Through the works of the seven contemporary artists included in the show, viewers remain in a cycling state of uncertainty and discovery. The implications of the works expand with each piece of information gained: at first glance Brock Enright’s column of sculptures on the wall look like gaudy, yonic butterflies. Upon closer inspection and with the help of the checklist, we learn they are Doritos chips covered in resin and glitter, abruptly ousting the jewel-like objects as frauds. In the back gallery, Michael E. Smith’s Untitled (2014) looks like a deteriorating mummified cat, and the checklist confirms it as such. Still, Smith’s point blank presentation made it hard to believe. There had to be something more. Contrastingly vibrant and large, Alex Da Corte’s, Star Trap (With Bird of Paradise) (2014) utilizes tropes of the exotic—a Persian rug, a bird of paradise—to create a cartoonish trap, but for whom?

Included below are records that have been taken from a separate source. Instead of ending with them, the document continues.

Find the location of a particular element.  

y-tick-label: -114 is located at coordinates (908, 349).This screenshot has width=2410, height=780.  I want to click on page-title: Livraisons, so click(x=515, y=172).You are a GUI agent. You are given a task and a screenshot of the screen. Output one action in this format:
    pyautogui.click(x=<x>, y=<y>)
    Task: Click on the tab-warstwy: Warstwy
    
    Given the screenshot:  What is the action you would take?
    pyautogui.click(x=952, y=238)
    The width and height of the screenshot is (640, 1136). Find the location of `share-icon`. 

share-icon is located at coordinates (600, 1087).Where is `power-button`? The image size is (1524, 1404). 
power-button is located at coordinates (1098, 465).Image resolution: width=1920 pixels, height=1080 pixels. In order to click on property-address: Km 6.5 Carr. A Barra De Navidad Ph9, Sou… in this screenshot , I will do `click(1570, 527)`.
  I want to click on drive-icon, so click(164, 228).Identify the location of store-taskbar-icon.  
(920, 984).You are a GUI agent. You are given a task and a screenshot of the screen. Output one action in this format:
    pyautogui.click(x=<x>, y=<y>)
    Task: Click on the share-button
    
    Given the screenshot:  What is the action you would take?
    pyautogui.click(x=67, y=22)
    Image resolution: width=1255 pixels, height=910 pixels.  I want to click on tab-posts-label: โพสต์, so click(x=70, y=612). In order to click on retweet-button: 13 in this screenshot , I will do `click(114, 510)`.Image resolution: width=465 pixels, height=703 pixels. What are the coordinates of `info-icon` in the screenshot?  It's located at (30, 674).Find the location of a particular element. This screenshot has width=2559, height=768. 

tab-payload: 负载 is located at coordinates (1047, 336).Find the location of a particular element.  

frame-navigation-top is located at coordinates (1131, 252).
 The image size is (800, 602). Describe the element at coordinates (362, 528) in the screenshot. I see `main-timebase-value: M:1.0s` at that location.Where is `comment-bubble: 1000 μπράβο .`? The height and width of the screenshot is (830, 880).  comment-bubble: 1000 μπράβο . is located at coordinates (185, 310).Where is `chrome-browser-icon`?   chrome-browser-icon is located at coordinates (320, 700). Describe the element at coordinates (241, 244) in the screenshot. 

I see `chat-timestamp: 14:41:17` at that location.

Like a strip tease, minimal art must seduce the viewer. But the audience is usually impatient and fickle, and will loose interest if they are not given enough to keep them enticed. The works in “Slip” walk the fine line of the enigmatic and the ostracizing, challenging viewers to reconsider their notions of how something is defined and strive to learn more.
“Slip” is on view at Mitchell-Innes & Nash in New York through July 25.